What an if in a for-comprehension means is a guard. For instance, let's say I do this:
for {i <- 1 to 10
j <- 1 to 10
if i != j
} yield (i, j)
The loop isn't "stopped" when the condition is false. It simply skips the iterations for which that condition is false, and proceed with the true ones. Here is another example:
for {i <- 1 to 10
j <- 1 to 10
if i % 2 != 0
} yield (i, j)
You said you don't have side-effects, so I can skip a whole chapter about side effects and guards on for-comprehensions. On the other hand, reading a blog post I made recently on Strict Ranges is not a bad idea.
So... give up on break conditions. They can be made to work, but they are not functional. Try to rephrase the problem in a more functional way, and the need for a break condition will be replaced by something else.
Next, Oxbow is correct in that (s -> (p,c) => isn't allowed because there is no extractor defined on an object called ->, but, alas, even (a :: b) => would not be allowed, because there is no pattern matching going on in functional literal parameter declaration. You must simply state the parameters on the left side of =>, without doing any kind of decomposition. You may, however, do this:
if ( extension.exists( t => val (s, (p,c)) = t; this.isGoal( s ) ) )
Note that I replaced -> with ,. This works because a -> b is a syntactic sugar for (a, b), which is, itself, a syntactic sugar for Tuple2(a, b). As you don't use neither p nor c, this works too:
if ( extension.exists( t => val (s, _) = t; this.isGoal( s ) ) )

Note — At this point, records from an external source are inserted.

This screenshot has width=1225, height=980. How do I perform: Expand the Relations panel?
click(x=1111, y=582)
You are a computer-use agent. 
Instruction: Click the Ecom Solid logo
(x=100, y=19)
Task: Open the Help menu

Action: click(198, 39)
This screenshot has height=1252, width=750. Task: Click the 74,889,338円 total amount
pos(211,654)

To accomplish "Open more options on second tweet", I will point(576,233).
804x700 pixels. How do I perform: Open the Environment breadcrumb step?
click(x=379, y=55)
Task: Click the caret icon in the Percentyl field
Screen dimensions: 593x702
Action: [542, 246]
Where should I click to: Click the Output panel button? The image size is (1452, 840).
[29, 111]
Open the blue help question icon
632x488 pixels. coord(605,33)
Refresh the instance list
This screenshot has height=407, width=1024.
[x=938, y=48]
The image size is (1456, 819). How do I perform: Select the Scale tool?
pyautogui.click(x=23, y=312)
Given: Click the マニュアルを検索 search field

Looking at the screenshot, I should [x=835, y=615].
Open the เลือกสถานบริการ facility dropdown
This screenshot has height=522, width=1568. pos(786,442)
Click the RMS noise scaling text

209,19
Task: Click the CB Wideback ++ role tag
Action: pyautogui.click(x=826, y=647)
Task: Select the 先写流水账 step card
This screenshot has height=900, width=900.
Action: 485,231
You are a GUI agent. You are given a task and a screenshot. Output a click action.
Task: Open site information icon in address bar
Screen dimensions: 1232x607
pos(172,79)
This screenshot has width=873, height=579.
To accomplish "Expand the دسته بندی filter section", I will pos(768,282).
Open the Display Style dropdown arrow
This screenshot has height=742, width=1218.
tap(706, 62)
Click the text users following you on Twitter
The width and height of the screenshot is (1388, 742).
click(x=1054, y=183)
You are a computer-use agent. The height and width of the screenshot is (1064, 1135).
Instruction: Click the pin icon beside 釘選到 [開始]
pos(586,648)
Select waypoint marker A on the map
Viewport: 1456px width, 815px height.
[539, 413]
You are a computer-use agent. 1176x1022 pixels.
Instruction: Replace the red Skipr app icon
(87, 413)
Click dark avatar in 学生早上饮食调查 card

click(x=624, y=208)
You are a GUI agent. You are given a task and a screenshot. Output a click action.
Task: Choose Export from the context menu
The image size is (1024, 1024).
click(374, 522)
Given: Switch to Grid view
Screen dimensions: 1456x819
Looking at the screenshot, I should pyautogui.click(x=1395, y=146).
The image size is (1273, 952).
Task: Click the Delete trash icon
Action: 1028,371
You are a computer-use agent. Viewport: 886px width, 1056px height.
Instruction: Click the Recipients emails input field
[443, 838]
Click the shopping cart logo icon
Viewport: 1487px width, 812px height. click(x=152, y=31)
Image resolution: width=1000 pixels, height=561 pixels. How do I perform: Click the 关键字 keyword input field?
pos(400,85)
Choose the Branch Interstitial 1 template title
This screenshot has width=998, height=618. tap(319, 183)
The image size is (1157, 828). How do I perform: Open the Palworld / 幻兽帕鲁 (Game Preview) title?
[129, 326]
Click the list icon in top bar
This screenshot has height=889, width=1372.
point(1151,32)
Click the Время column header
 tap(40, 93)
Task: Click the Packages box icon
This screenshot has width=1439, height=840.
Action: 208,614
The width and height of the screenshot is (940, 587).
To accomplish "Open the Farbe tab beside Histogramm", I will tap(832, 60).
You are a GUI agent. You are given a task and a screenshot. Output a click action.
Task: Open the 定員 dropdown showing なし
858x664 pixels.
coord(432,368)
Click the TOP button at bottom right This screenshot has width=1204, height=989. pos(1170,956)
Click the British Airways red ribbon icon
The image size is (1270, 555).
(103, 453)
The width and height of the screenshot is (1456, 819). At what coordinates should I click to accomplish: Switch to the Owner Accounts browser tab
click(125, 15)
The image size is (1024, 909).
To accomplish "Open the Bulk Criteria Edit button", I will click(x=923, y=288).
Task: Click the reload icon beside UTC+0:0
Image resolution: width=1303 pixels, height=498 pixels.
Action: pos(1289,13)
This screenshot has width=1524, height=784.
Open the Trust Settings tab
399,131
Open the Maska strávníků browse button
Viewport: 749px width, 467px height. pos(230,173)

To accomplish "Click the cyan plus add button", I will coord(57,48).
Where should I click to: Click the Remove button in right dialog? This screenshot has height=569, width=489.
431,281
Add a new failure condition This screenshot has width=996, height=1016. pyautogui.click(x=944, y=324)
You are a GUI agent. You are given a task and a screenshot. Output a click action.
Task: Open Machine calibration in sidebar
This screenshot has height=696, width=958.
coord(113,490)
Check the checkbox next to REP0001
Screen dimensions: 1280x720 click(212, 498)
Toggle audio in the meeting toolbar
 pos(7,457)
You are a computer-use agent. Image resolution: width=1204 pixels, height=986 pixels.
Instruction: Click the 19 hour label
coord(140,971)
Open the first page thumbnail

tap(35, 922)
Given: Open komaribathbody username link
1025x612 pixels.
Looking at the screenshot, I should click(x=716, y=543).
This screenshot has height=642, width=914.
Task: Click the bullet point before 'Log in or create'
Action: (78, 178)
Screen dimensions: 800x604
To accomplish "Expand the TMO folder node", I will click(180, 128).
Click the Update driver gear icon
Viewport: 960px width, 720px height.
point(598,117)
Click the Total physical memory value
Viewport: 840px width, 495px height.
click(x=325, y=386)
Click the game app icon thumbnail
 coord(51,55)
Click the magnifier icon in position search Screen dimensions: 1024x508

Finally, your recursive code is perfectly fine, though probably not optimized for tail-recursion. For that, you either make your method final, or you make the recursive function private to the method. Like this:
final def breadthFirstHelper
or
def breadthFirstHelper(...) {
def myRecursiveBreadthFirstHelper(...) { ... }
myRecursiveBreadthFirstHelper(...)
}
On Scala 2.8 there is an annotation called #TailRec which will tell you if the function can be made tail recursive or not. And, in fact, it seems there will be a flag to display warnings about functions that could be made tail-recursive if slightly changed, such as above.
EDIT
Regarding Oxbow's solution using case, that's a function or partial function literal. It's type will depend on what the inference requires. In that case, because that's that exists takes, a function. However, one must be careful to ensure that there will always be a match, otherwise you get an exception. For example:
scala> List(1, 'c') exists { case _: Int => true }
res0: Boolean = true
scala> List(1, 'c') exists { case _: String => true }
scala.MatchError: 1
at $anonfun$1.apply(<console>:5)
... (stack trace elided)
scala> List(1, 'c') exists { case _: String => true; case _ => false }
res3: Boolean = false
scala> ({ case _: Int => true } : PartialFunction[AnyRef,Boolean])
res5: PartialFunction[AnyRef,Boolean] = <function1>
scala> ({ case _: Int => true } : Function1[Int, Boolean])
res6: (Int) => Boolean = <function1>
EDIT 2
The solution Oxbow proposes does use pattern matching, because it is based on function literals using case statements, which do use pattern matching. When I said it was not possible, I was speaking of the syntax x => s.